Daerah Batu Layang dan Berdirinya Kota Pontianak
 
Batulayang adalah sebuah nama kelurahan di wilayah Pontianak Utara, kota Pontianak. Alasan dari area ini dinamakan batu layang adalah, adanya gundukan batu-batu besar di luar area pemakaman. Batu-batu ini dicat dengan warna hijau, konon ceritanya, batu ini dulunya berada di seberang pulau, tetapi berpindah dengan sendirinya ketempat yang sekarang, maka dari itu dinamai Batu Layang.

Sultan Syarif Abdurrahman Alkadrie dilahirkan pada tahun 1142 Hijriah atau tahun 1729/1730 putra dari Al Habib Husin seorang penyebar ajaran Islam yang berasal dari Arab. Ayahnya Al Habib Husin hijrah ke Kerajaan Mempawah karena memiliki masalah dengan Sultan Hamid II. Tiga bulan setelah ayahnya wafat pada tahun 1184 Hijriah di Kerajaan Mempawah, Syarif Abdurrahman bersama dengan saudara-saudaranya bermufakat untuk mencari tempat kediaman baru. Pada pukul 14:00 mereka berangkat dengan 14 perahu Kakap menyusuri Sungai Peniti. Waktu dzuhur mereka sampai di sebuah tanjung, Syarif Abdurrahman bersama pengikutnya menetap di sana. Tempat itu sekarang dikenal dengan nama Kelapa Tinggi Segedong. Namun Syarif Abdurrahman mendapat firasat bahwa tempat itu tidak baik untuk tempat tinggal dan ia memutuskan untuk melanjutkan perjalanan mudik ke hulu sungai. Tempat Syarif Abdurrahman dan rombongan salat zuhur itu kini dikenal sebagai Tanjung Dhohor.
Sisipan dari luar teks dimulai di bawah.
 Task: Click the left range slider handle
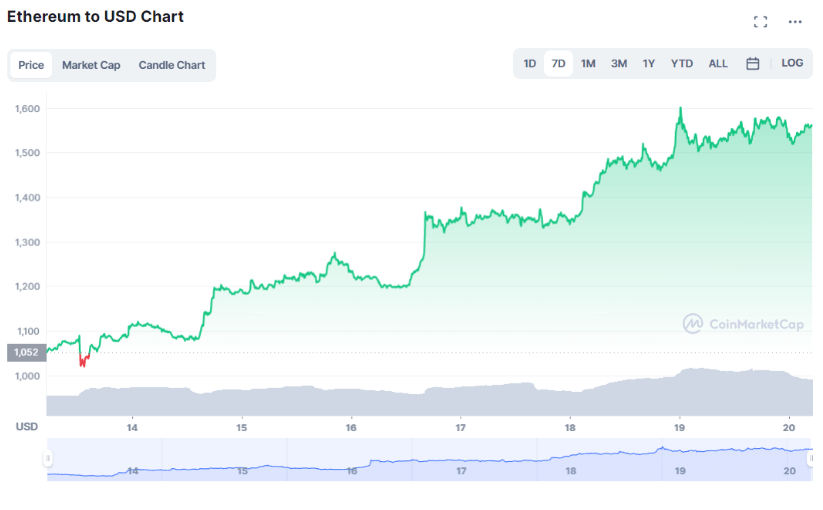47,459
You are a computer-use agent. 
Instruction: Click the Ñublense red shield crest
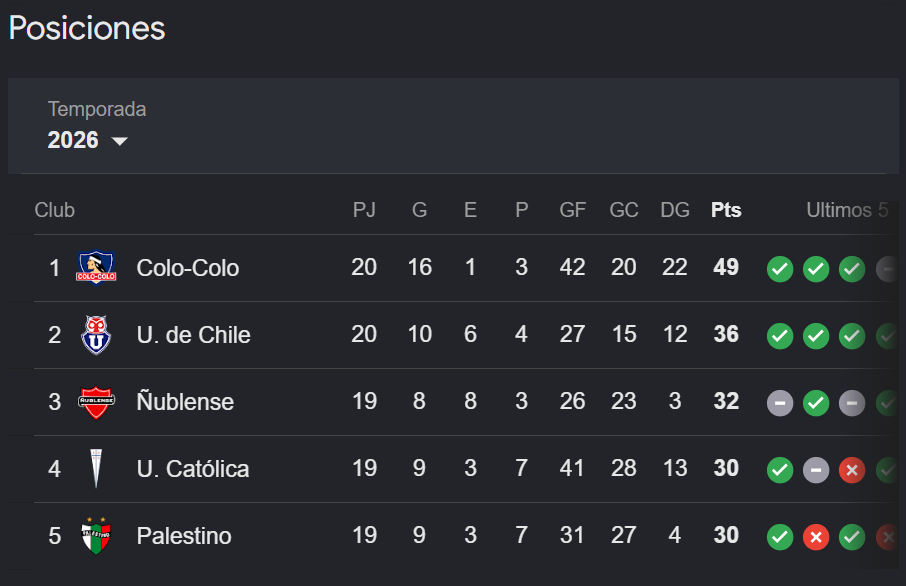tap(96, 402)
Menjelang subuh 14 Rajab 1184 Hijriah, mereka sampai pada persimpangan Sungai Kapuas dan Sungai Landak. Ketika menyusuri Sungai Kapuas, mereka menemukan sebuah pulau kecil yang dinamai Batu Layang. Pulau yang masih berupa hutan belantara ini kemudian dibabat dan dibuka oleh sekelompok warga yang berasal dari Kerajaan Melayu. Di pulau itu mereka mulai mendapat gangguan hantu Pontianak atau Kuntilanak. Syarif Abdurrahman lalu memerintahkan kepada seluruh pengikutnya agar memerangi hantu-hantu itu.  Terutama saat malam tiba, ketika para warga tengah beristirahat, suara-suara ngeri wanita tertawa dari tengah hutan selalu saja menghantui. Tak jarang bahkan sosok astral itu menampakan wujudnya di seberang sungai. Syarif Abdurrahman kemudian bersiasat untuk membawa sebuah meriam besar ke tengah hutan tersebut. Meriam yang dibawa ini kemudian ditembakkan ke tiga tempat yang kemudian jadi 3 titik pembangunan kota dan dinyalakan ke arah sumber bunyi kuntilanak agar kuntilanak pergi. Tembakan pertama jatuh pada lokasi Masjid Jami’ yang diartikan sebagai tempat pertama untuk melambangkan niat menyebarkan dakwah agama Islam. Tembakan kedua jatuh pada lokasi Istana Keraton Kadriah yang diartikan sebagai tempat beristirahat (rumah atau tempat tinggal). Tembakan ketiga jatuh pada lokasi Kompleks Pemakaman Kerajaan Batu Layang yang terletak ditepi sungai Kapuas.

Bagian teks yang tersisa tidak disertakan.